(Objective): State how many lines of the data below contain the word "Open", and reply with the number alone.

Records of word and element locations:
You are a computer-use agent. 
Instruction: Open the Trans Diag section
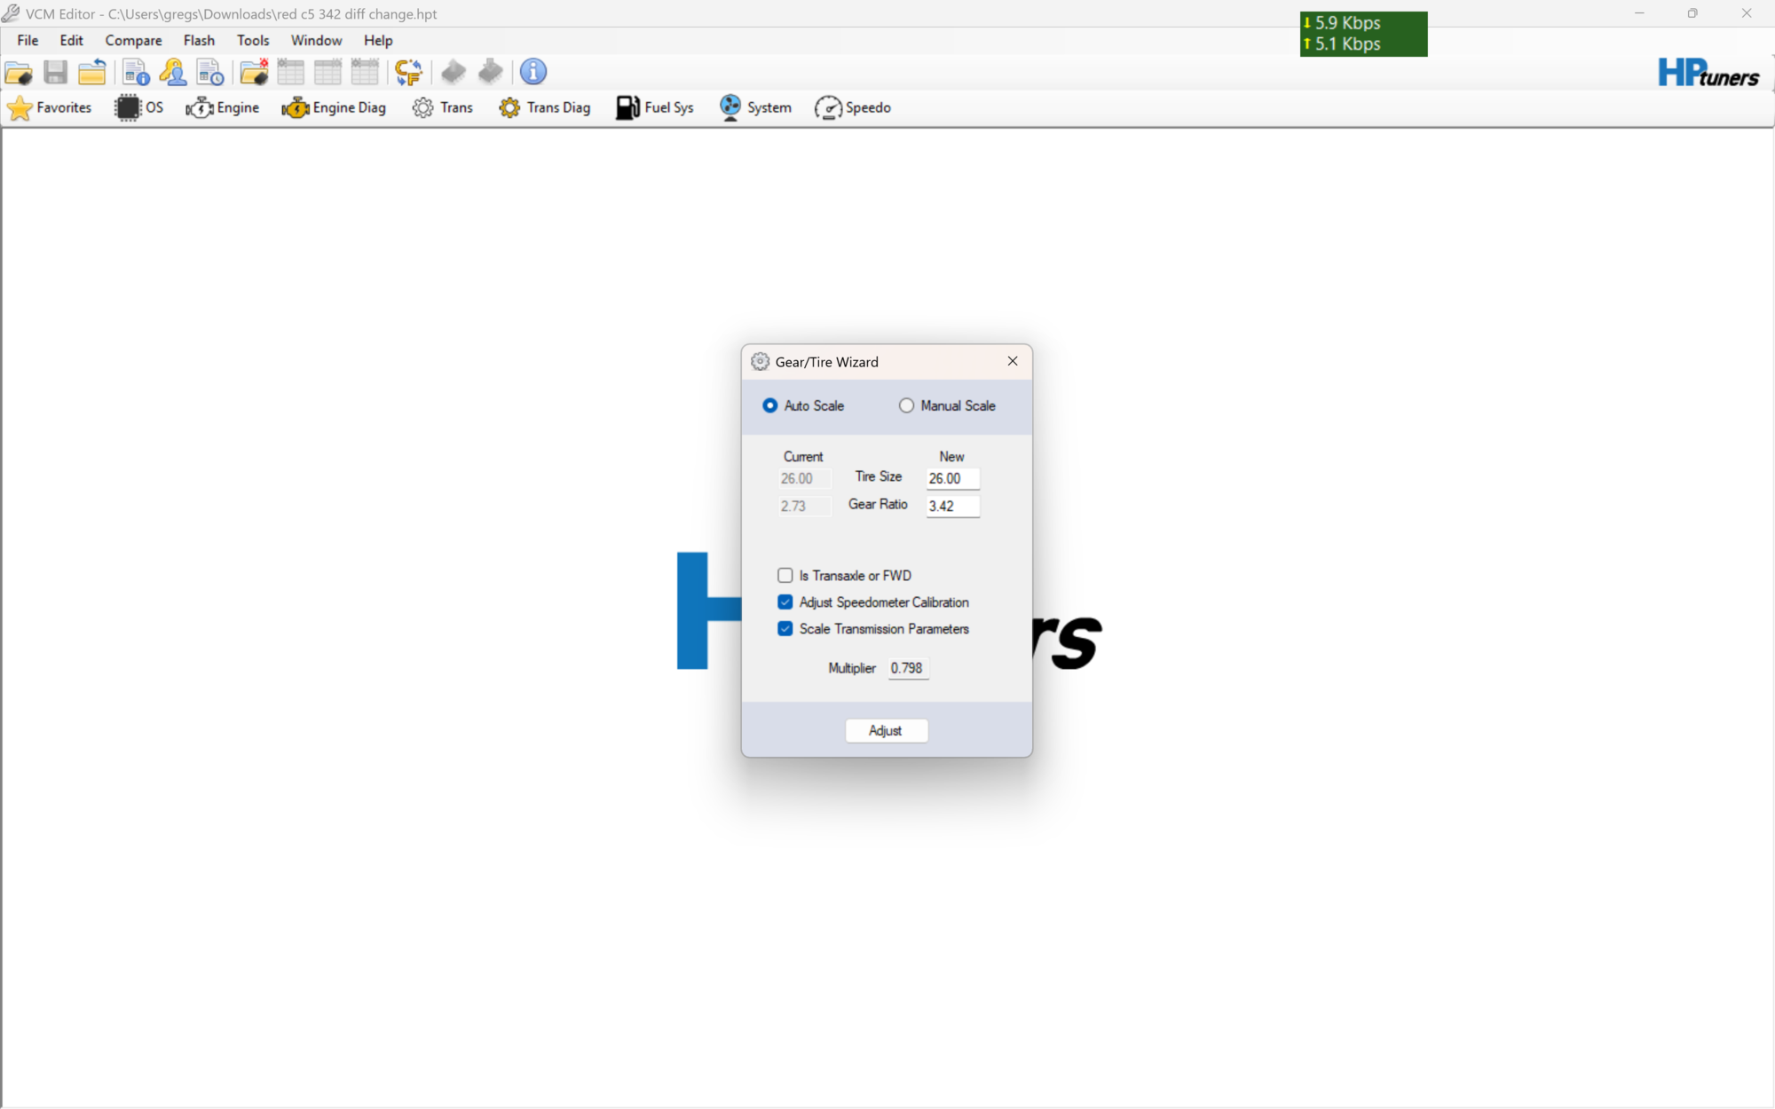545,107
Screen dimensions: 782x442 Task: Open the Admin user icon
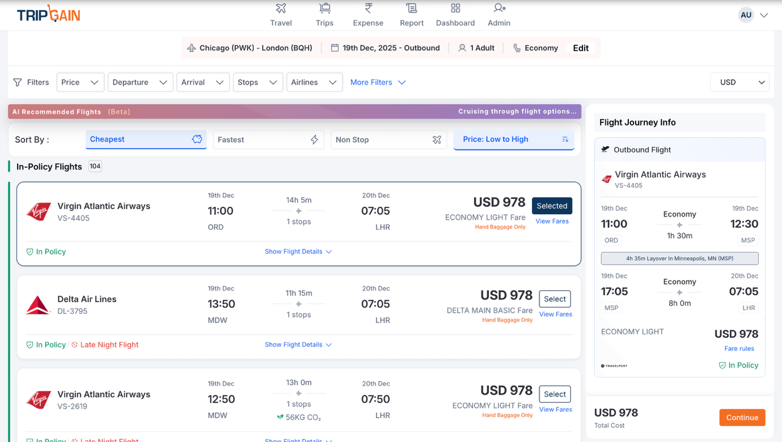pyautogui.click(x=499, y=9)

(Problem solution): 2